Bewertung und Kritik zu
ZANAIDA – Potsdamer Winteroper
Premiere: 27. Februar 2026, Friedenskirche Potsdam
Dramma per musica von: Johann Christian Bach
Musikalische Leitung: Johanna Soller
Regie: Rahel Thiel
Bühne & Kostüme: Judith Philipp
Dramaturgie und Produktionsleitung KAP: Clara Rempe
Cembalo: Rita Herzog
Orchester: Kammerakademie Potsdam
Über die Inszenierung
Die Winteroper präsentiert mit „Zanaida“ ein selten gespieltes Werk von Johann Christian Bach, das stilistisch zwischen italienischem Barock und Wiener Klassik steht. Die Inszenierung von Rahel Thiel verbindet die historische Vorlage mit einer klar strukturierten, bildstarken Erzählweise, die politische Intrigen, emotionale Konflikte und familiäre Verwicklungen in den Mittelpunkt stellt. Die Aufführung nutzt die besondere Architektur der Friedenskirche, um räumliche Tiefe und symbolische Ebenen zu erzeugen.

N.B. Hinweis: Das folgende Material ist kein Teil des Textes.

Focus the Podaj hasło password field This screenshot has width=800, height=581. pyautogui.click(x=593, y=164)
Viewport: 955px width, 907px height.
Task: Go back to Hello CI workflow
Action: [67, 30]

Judith Philipps Bühne greift die Rundbogenarchitektur des Kirchenraums auf und übersetzt sie in eine palastartige Szenerie, die durch mobile Säulenfragmente und ein zentrales Bildelement – einen Baum mit gelben Blättern – strukturiert wird. Die Inszenierung arbeitet mit starken Symbolen, etwa der Figur Zanaidas, die als Blinde tastend über die Bühne schreitet und als Verkörperung reiner, unbestechlicher Liebe erscheint. Die musikalische Leitung von Johanna Soller betont die Leichtigkeit, Transparenz und melodische Eleganz der Partitur, während die Akustik der Friedenskirche eine klare, differenzierte Klangwirkung ermöglicht.
Ensemble
- Zanaida — Miriam Kutrowatz
- Roselane — Pia Davila
- Mustafa — Matthias Lika
- Tamasse — Elmar Hauser
- Osira — Anna-Lena Elbert
- Cisseo — Philipp Mathmann
- Aglatida — Laila Salome Fischer
- Silvera — Sarah Gilford
- Gianguir — Florian Sievers
Besondere Aspekte dieser Inszenierung
- eine selten gespielte Oper, die stilistisch zwischen Barock und Klassik vermittelt
- ein Bühnenraum, der die Architektur der Friedenskirche in die szenische Struktur integriert
- eine Inszenierung, die politische Intrigen und emotionale Konflikte klar herausarbeitet
- ein Ensemble, das durch differenzierte stimmliche und darstellerische Profile überzeugt
- eine musikalische Interpretation, die Transparenz, Leichtigkeit und klangliche Präzision betont
Die Produktion untersucht, wie Macht, Liebe und Loyalität in einem politisch aufgeladenen Umfeld miteinander verwoben sind und welche ästhetischen Möglichkeiten sich aus der Verbindung von historischer Musik und zeitgenössischer szenischer Lesart ergeben.